Les rapports se succèdent et confirment qu’Omicron serait moins virulent que Delta malgré que sa transmission soit considérée comme beaucoup plus élevée. Cela signifie-t-il que les règles pour les voyages internationaux et les déplacements doivent être modifiées ? Voici les réponses des scientifiques.

« La décision d’ouvrir les frontières appartient aux autorités compétentes. Cependant, à part la variante Omicron qui circule dans le monde comme au Maroc, il n’y a pas de circulation d’autres variantes menaçantes. On pourrait donc imaginer une ouverture des frontières dans les prochaines semaines », a déclaré au journal « Le Matin » le Pr Said Moutawakil, membre du Comité technique et scientifique contre le Covid-19. De son côté, le Pr Jaâfar Heikel, professeur d’épidémiologie et spécialiste des maladies infectieuses, contacté par nos soins, souligne que « la fermeture des frontières ne se justifie pas contre Omicron, car bien que ce dernier se propage à partir d’un important, il ne cause pas plus gravité, plus d’hospitalisations et plus de morts que dans le Delta. » Et d’ailleurs, tient-il à préciser, « tous les pays qui ont fermé leurs frontières n’ont absolument pas empêché l’entrée ou la propagation d’Omicron ». la réflexion doit intégrer d’autres enjeux – économiques et psychologiques – « Aujourd’hui le cycle épidémique du Covid-19, qui demande toujours prudence et vigilance, montre bien qu’avec une présence massive d’Omicron et qu’avec l’augmentation de la vaccination de la population par la vaccination, une un retour progressif, serein et pragmatique à la vie normale est fortement recommandé, à commencer par la réouverture des frontières ».

La réponse du Dr Tayeb Hamdi, médecin chercheur en politiques et systèmes de santé, publiée sur son compte Facebook, est on ne peut plus claire : « l’accès au territoire national dans les conditions sanitaires applicables ne présente pas de risque épidémique supplémentaire ». propagation du virus. » Et d’ajouter qu’« il serait souhaitable d’envisager la réouverture de ces frontières conformément à notre approche marocaine réussie, proactive et anticipatrice basée sur une prise de décision fondée sur la science pour protéger les citoyens et protéger le Maroc avec le impact social et impact mineur, conséquences et dommages psychologiques, éducatifs et économiques ».

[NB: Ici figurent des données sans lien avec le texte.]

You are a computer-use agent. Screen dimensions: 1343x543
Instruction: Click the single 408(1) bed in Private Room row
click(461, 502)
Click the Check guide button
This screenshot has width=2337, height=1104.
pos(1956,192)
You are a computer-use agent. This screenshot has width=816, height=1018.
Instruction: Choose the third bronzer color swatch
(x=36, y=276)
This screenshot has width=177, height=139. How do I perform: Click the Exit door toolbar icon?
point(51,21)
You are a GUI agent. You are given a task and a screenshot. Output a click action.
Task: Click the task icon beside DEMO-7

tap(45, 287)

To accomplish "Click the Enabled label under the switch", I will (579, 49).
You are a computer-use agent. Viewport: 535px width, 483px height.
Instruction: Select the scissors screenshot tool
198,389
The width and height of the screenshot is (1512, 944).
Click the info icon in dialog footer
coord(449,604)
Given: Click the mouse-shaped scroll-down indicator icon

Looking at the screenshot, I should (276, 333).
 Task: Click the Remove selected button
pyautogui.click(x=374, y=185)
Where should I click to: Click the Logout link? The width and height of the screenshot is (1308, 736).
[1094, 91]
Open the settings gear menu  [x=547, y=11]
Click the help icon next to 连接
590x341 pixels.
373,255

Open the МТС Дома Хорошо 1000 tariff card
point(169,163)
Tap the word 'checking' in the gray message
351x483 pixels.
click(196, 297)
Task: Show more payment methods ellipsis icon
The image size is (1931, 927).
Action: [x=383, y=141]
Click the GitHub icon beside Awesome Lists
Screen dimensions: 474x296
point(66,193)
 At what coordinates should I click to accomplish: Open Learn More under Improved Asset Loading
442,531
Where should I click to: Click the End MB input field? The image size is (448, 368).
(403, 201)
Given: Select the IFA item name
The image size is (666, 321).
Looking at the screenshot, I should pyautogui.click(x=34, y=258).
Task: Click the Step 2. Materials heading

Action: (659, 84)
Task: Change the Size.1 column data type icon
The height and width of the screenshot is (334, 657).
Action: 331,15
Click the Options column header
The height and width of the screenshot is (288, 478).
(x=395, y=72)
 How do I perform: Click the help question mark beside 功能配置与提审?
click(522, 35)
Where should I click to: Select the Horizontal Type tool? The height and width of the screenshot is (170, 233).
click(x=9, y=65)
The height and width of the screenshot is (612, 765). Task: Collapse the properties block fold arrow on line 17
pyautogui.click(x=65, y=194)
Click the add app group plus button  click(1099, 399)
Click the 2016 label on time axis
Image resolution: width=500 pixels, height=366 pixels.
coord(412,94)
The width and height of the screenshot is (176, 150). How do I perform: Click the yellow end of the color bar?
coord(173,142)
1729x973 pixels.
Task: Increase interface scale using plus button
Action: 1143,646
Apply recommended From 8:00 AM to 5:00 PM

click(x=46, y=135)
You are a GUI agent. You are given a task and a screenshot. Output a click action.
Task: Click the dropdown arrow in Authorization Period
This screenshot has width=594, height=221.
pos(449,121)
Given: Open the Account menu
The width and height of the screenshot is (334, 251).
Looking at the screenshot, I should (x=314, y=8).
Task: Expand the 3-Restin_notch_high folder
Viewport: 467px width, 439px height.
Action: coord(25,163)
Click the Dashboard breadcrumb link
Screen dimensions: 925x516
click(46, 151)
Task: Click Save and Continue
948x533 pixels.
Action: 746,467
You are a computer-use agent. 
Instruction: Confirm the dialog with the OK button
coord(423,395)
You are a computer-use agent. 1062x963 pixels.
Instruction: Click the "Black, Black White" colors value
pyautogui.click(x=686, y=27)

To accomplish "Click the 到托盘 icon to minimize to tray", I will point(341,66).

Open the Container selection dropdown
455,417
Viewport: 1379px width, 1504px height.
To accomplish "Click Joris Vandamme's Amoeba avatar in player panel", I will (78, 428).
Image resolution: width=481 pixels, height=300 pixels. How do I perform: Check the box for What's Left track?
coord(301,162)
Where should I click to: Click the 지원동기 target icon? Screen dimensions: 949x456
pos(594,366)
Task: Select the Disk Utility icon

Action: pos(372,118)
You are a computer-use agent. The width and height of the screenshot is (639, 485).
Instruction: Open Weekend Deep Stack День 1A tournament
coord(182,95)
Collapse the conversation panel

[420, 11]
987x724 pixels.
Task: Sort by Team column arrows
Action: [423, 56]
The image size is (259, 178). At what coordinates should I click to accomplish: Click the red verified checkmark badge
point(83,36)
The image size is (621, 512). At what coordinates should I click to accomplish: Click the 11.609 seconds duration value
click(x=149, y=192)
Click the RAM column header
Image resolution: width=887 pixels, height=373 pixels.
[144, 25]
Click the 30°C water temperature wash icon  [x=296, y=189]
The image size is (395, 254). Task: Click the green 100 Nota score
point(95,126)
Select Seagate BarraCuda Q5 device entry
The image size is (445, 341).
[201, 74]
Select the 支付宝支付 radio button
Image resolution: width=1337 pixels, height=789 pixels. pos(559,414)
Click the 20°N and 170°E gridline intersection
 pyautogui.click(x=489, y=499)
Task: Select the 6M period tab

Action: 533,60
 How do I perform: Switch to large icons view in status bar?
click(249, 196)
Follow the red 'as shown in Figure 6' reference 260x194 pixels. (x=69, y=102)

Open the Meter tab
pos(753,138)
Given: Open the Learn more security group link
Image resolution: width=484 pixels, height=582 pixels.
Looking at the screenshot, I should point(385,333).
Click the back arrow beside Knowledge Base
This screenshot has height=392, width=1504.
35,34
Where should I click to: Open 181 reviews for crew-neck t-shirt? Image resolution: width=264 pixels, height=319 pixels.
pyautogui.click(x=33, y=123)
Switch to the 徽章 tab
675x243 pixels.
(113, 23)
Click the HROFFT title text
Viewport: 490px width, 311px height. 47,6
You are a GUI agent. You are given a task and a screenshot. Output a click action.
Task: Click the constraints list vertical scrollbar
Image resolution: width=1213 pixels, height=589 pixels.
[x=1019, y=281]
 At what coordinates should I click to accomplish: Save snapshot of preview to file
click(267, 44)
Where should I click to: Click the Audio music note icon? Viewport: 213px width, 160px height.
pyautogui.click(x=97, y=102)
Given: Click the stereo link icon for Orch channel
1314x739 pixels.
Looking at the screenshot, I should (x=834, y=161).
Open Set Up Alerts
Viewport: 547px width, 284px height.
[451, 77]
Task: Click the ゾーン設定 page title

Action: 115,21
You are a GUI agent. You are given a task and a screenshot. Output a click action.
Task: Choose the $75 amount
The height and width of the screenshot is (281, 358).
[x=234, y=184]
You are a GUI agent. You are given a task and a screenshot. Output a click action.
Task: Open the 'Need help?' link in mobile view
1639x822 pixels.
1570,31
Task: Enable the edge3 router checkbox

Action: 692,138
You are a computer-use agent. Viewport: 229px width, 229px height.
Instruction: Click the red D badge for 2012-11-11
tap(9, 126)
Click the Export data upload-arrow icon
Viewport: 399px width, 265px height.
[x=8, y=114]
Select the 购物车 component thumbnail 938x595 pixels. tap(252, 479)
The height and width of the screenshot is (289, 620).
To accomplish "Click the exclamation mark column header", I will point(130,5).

Le Dr Hamdi affiche également son optimisme pour les jours à venir. « Lorsque nous passerons le pic de cas hospitaliers dans la région de Casablanca, nous pourrons voir le bout du tunnel, même si les autres régions connaîtront une situation quasi similaire de leur côté dans les jours et les semaines qui suivent, tant que car on peut compter sur la capacité hospitalière à Casablanca comme option d’urgence en cas de besoin ». Et le médecin d’ajouter que « l’accès au territoire national des citoyens marocains ou étrangers totalement vaccinés et avec un certificat PCR négatif est moins risqué d’un point de vue épidémiologique que le comportement des personnes non vaccinées ou incomplètement vaccinées ». . , qui ne respectent pas les mesures préventives ».